Devant une femme, c’est la première fois - mis à part les guiliguilis avec ma cousine, du bout des gros orteils, dans la baignoire. Elle reste assise sur un fauteuil, en monokini. Elle souhaite faire des photos, mais je refuse. Mais j'accepte qu'elle nous enregistre au magnétophone. Apparemment, ce sont des collectionneurs. Une fois, elle se lève et je crois que c’est pour me faire son affaire. Pour être franche, je n'en peux tellement plus que je prendrais tout ce qui passe : mais non, il s'agit de me mettre du gel, afin que son mari puisse passer - étant donnée sa circonférence. Je suis étonnée qu’il puisse rentrer tout cela, au final, si facilement - et sur une bonne longueur. A l’arrière, par contre, il n'y arrive pas. Pour moi, c’est la première fois qu’une femme m’entre deux doigts ci et là - même juste pour me préparer. Mais cela suffit à me faire rebondir au ciel - pour la cinquième ou sixième fois. En plus, cela se conjugue à ce qui se passe devant, avec son mari - sur lequel je suis à quatre pattes. Tout cela pour te dire, P'tite Gueule, qu'une nouvelle illusion tombe : je le suis pas si hétérosexuelle que je le croyais, l'ivresse n'est pas nécessairement liée à la forme de la bouteille.
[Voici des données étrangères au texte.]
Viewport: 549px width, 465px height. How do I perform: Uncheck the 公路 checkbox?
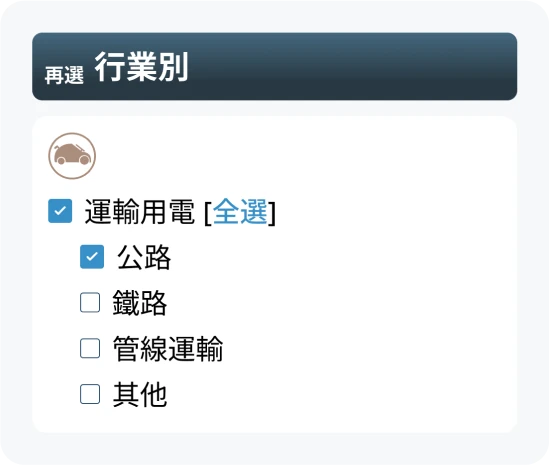(x=92, y=257)
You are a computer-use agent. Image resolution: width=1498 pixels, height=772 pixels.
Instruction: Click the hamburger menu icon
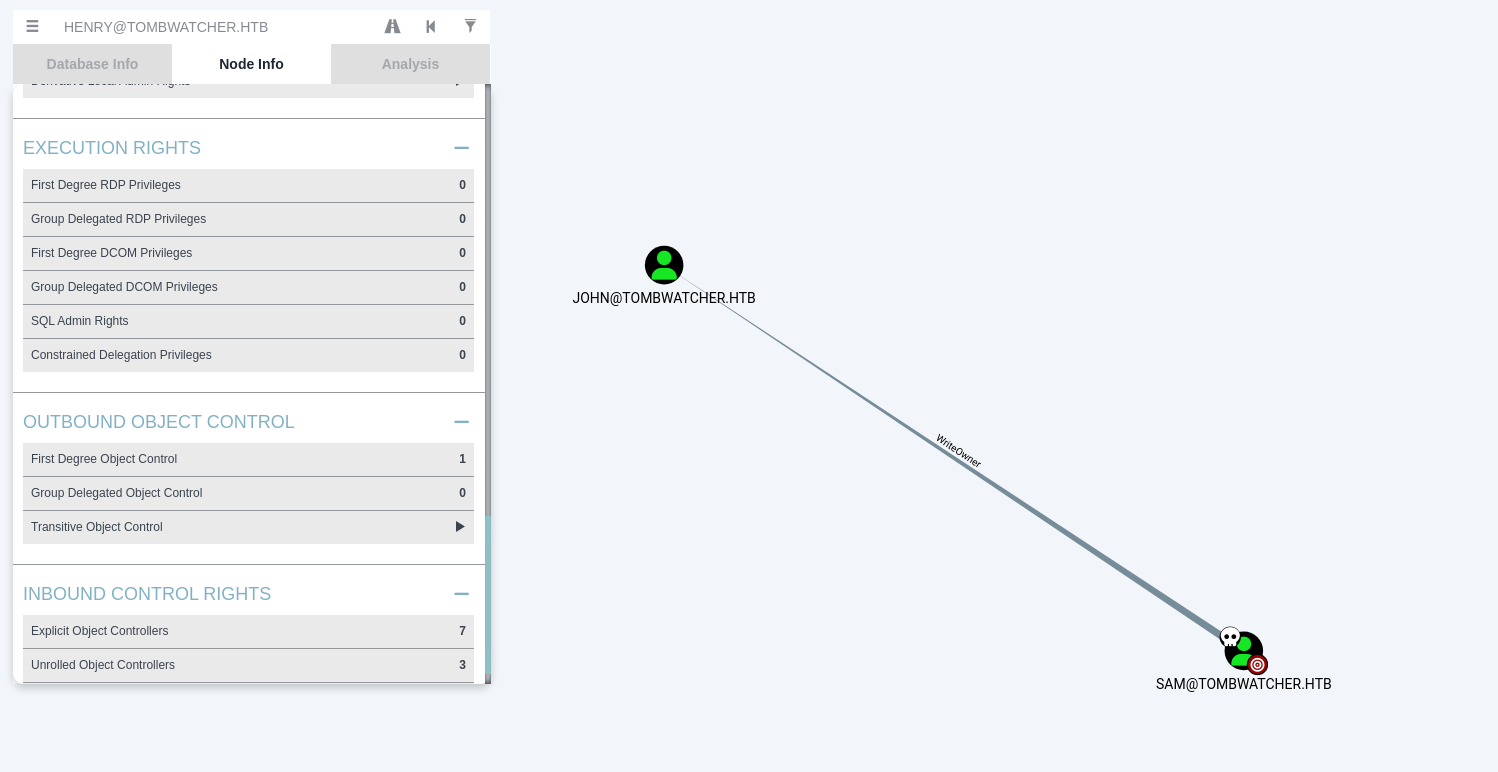pos(32,27)
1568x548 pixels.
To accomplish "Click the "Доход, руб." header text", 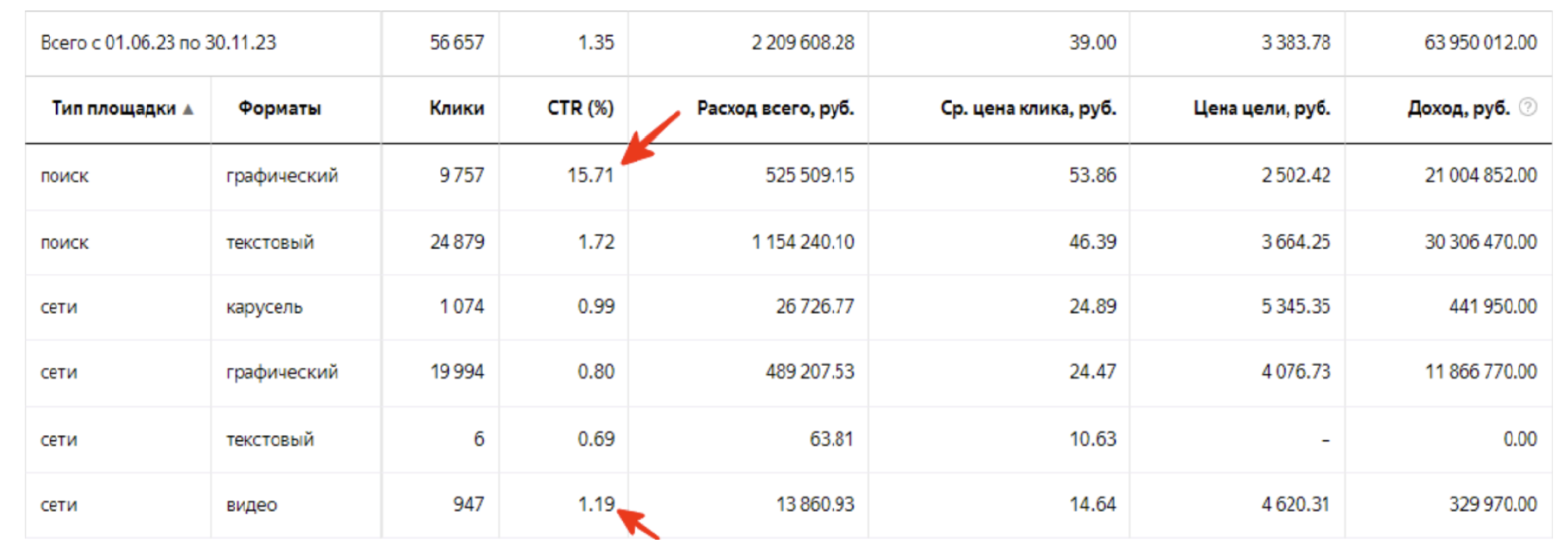I will (1458, 108).
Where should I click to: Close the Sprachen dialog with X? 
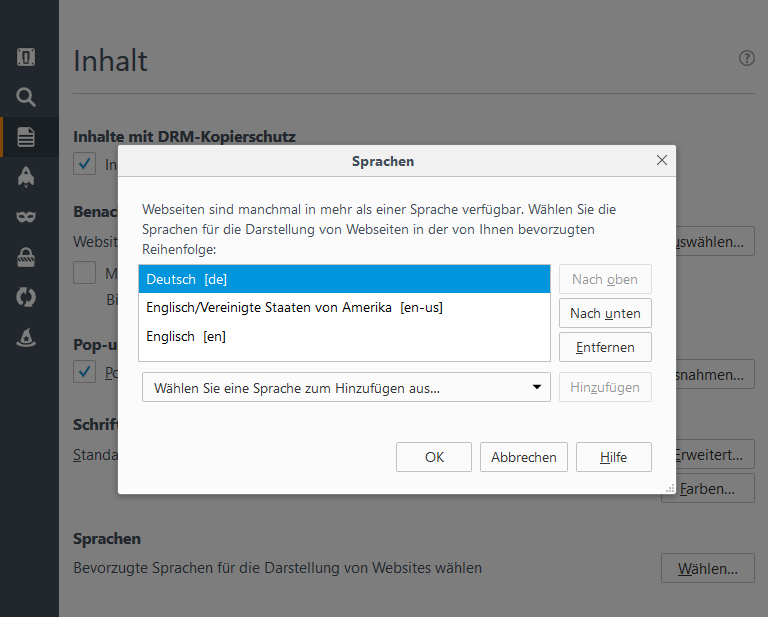coord(661,160)
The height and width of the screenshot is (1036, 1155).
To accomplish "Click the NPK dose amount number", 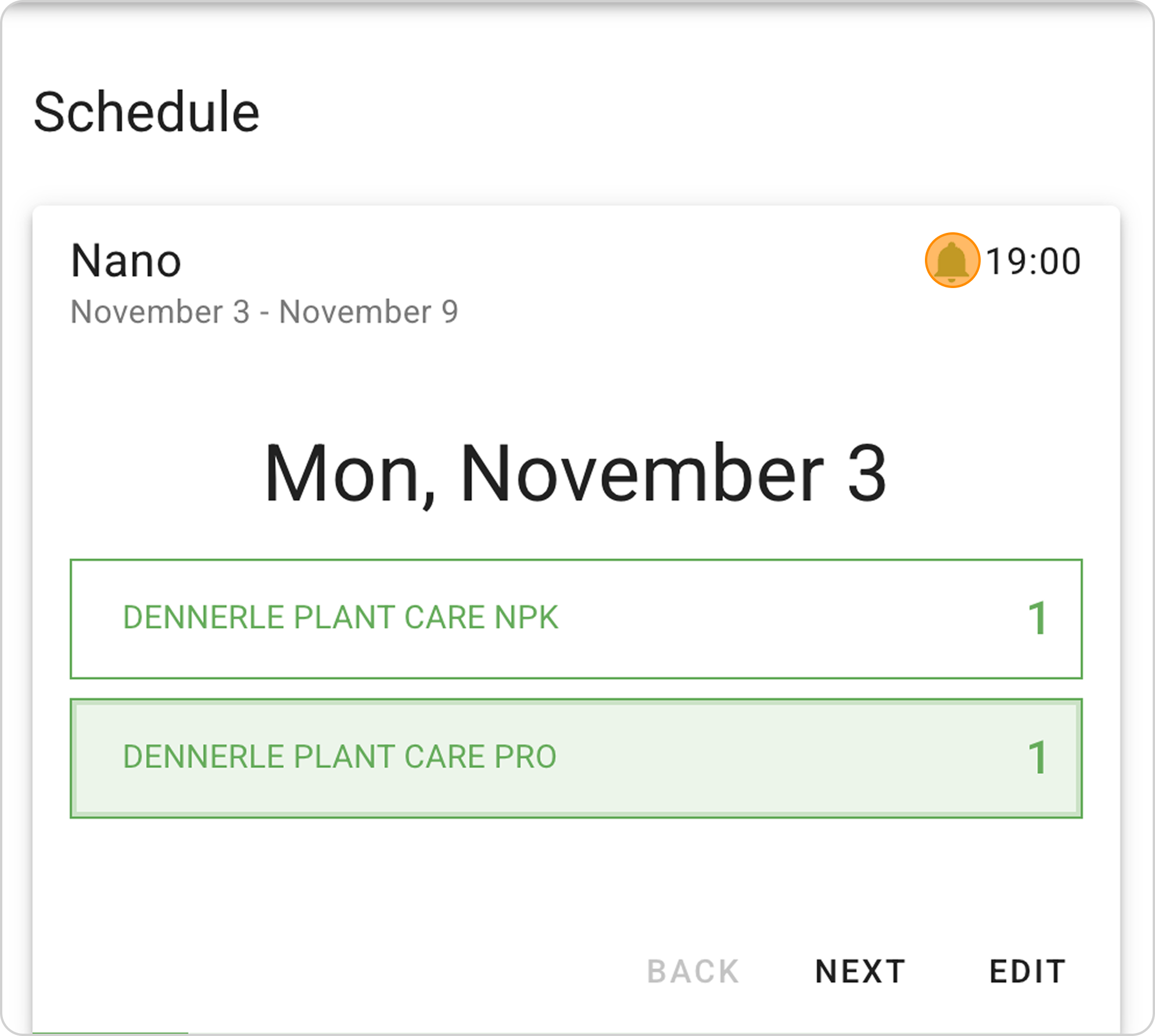I will [x=1037, y=618].
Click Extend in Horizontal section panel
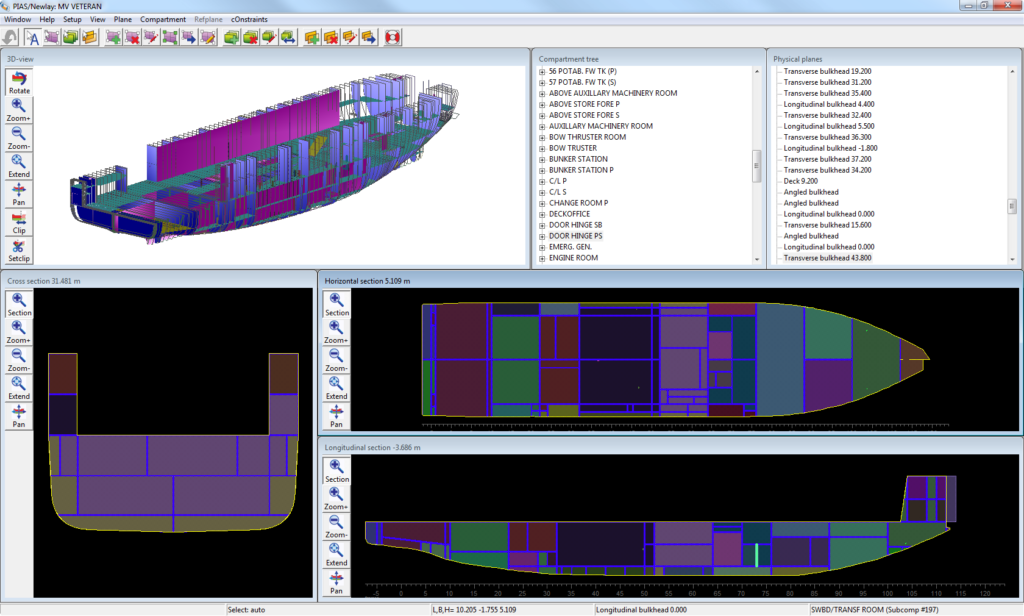The width and height of the screenshot is (1024, 616). 337,389
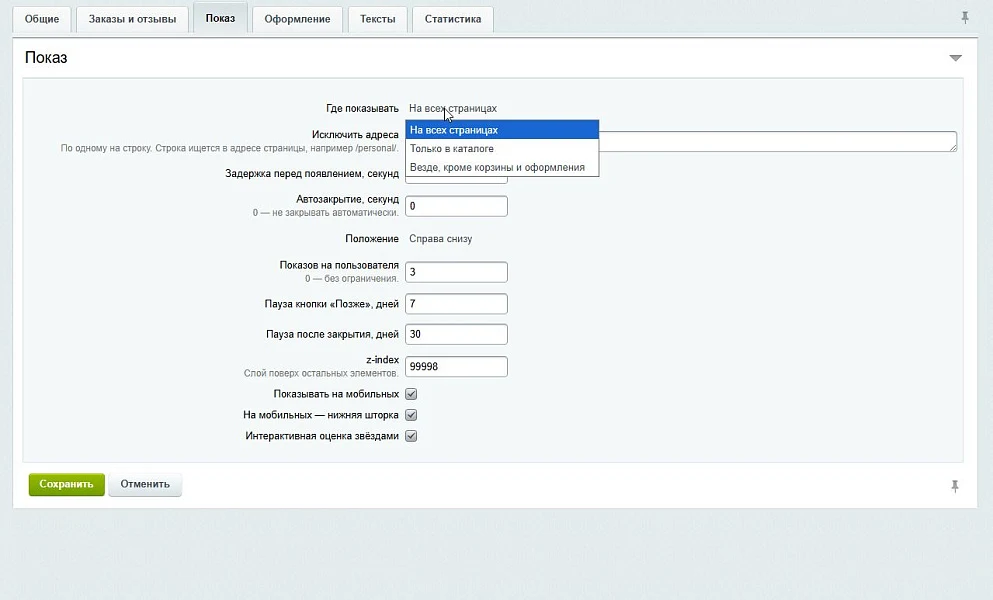Select На всех страницах in dropdown list
The width and height of the screenshot is (993, 600).
[502, 130]
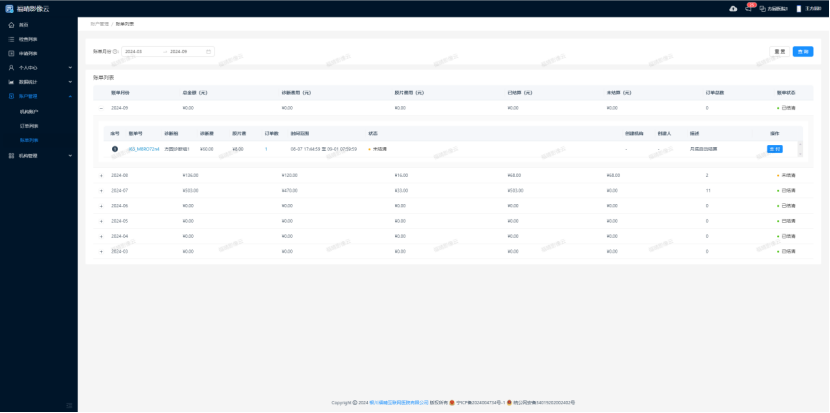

Dans cette folie, je réalise - comme toujours - que mon Goblieu est présent en moi, comme ultime voyeur... Il a pour effet de décupler mes sensations, à tel point que je manque m'évanouir !!
Va comprendre, Charles.

Ensuite, il se passe quelquechose que je ne comprendrai jamais. Un retournement, mais absolu... Alors que mes Teutons avaient été les premiers à en profiter, quand je ressors de la douche, la femme me tend la cassette-audio :
« - Tiens, reprends-là Patricia… on a discuté avec mon mari. Nous sommes des libertins, ce qui veut dire aussi que nous sommes très honnêtes l’un par rapport à l’autre… mais aussi avec nos partenaires… Tu es tellement... impossiblement indésirable… que tu nous a pris au dépourvu. Mais ton attitude par rapport à ton mari n’est pas honnête… Ce qui fait que nous avons été malhonnêtes avec lui… Nous aurions dû dire non dès le début : mais ça s'est engagé ainsi, comment résister ? C'est de notre faute, pas de la tienne. »
Changement de ton, alors ça ! Son armoire à glace de mari me ramène à la porte :
« - Je te dis mille merci pour ces moments… Mais tu m’inquiètes, Patricia… Fais attention... On a l’impression que tu peux déraper n’importe quand, que tu pourrais faire n’importe quoi… Peut-être faudrait-il que tu vois un psy… Tu sais, c'est ce que je suis, un psy...»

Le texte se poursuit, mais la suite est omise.